Schriftelijke opdracht:
Geef de tekst hieronder over Mirjams onderduik tijdens de oorlog in zijn geheel en woord voor woord opnieuw weer.

Fragment uit document:

┄┄┄┄┄┄┄┄┄┄┄┄┄┄┄┄┄┄┄┄

Overigens is Mirjam in 1944, toen ook verraad van de onderduikplek bij de familie ten Wolde dreigde, ook nog tijdelijk ondergebracht bij het boerengezin Cornelis en Trijntje Strijbis in De Woude.

Tot het einde van de oorlog blijft Mirjam bij het echtpaar Barendregt in Wormerveer. Mirjam's ouders Georges en Lieselotte overleefde in onderduik en kwamen haar daar halen. De familie bleef in warm contact met al haar redders.

Mirjam, 8 maanden, met haar ouders Georges Spalter en Lieselotte Spalter-Wolf in 1940, vlak voor de oorlog.


Arie en Alberta Barendregt in 1940 tijdens de avond-vierdaagse.


Mirjam samen met Klaas en Krelisje Heinis.

Bron: Noordhollands Dagblad 23-10-2017

Mirjam bij de familie Barendregt tegen het einde van de oorlog.

Bron: joodsmonumentzaanstreek.nl

Mirjam bij de familie Barendregt tegen het einde van de oorlog.

┄┄┄┄┄┄┄┄┄┄┄┄┄┄┄┄┄┄┄┄

Aangeleverde gegevens:
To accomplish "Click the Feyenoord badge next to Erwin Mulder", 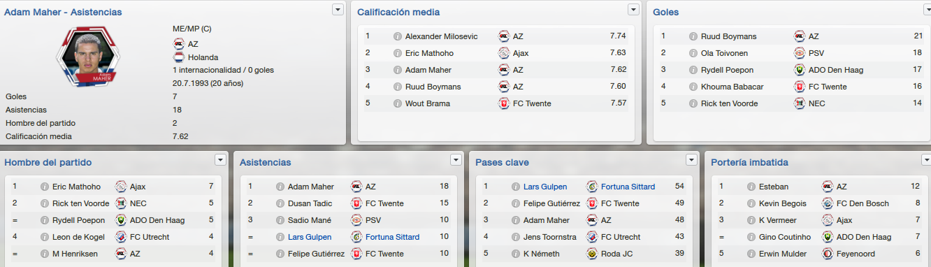I will click(828, 254).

┄┄┄┄┄┄┄┄┄┄┄┄┄┄┄┄┄┄┄┄

Uitwerking opdracht:
Overigens is Mirjam in 1944, toen ook verraad van de onderduikplek bij de familie ten Wolde dreigde, ook nog tijdelijk ondergebracht bij het boerengezin Cornelis en Trijntje Strijbis in De Woude.

Tot het einde van de oorlog blijft Mirjam bij het echtpaar Barendregt in Wormerveer. Mirjam's ouders Georges en Lieselotte overleefde in onderduik en kwamen haar daar halen. De familie bleef in warm contact met al haar redders.

Mirjam, 8 maanden, met haar ouders Georges Spalter en Lieselotte Spalter-Wolf in 1940, vlak voor de oorlog.


Arie en Alberta Barendregt in 1940 tijdens de avond-vierdaagse.


Mirjam samen met Klaas en Krelisje Heinis.

Bron: Noordhollands Dagblad 23-10-2017

Mirjam bij de familie Barendregt tegen het einde van de oorlog.

Bron: joodsmonumentzaanstreek.nl

Mirjam bij de familie Barendregt tegen het einde van de oorlog.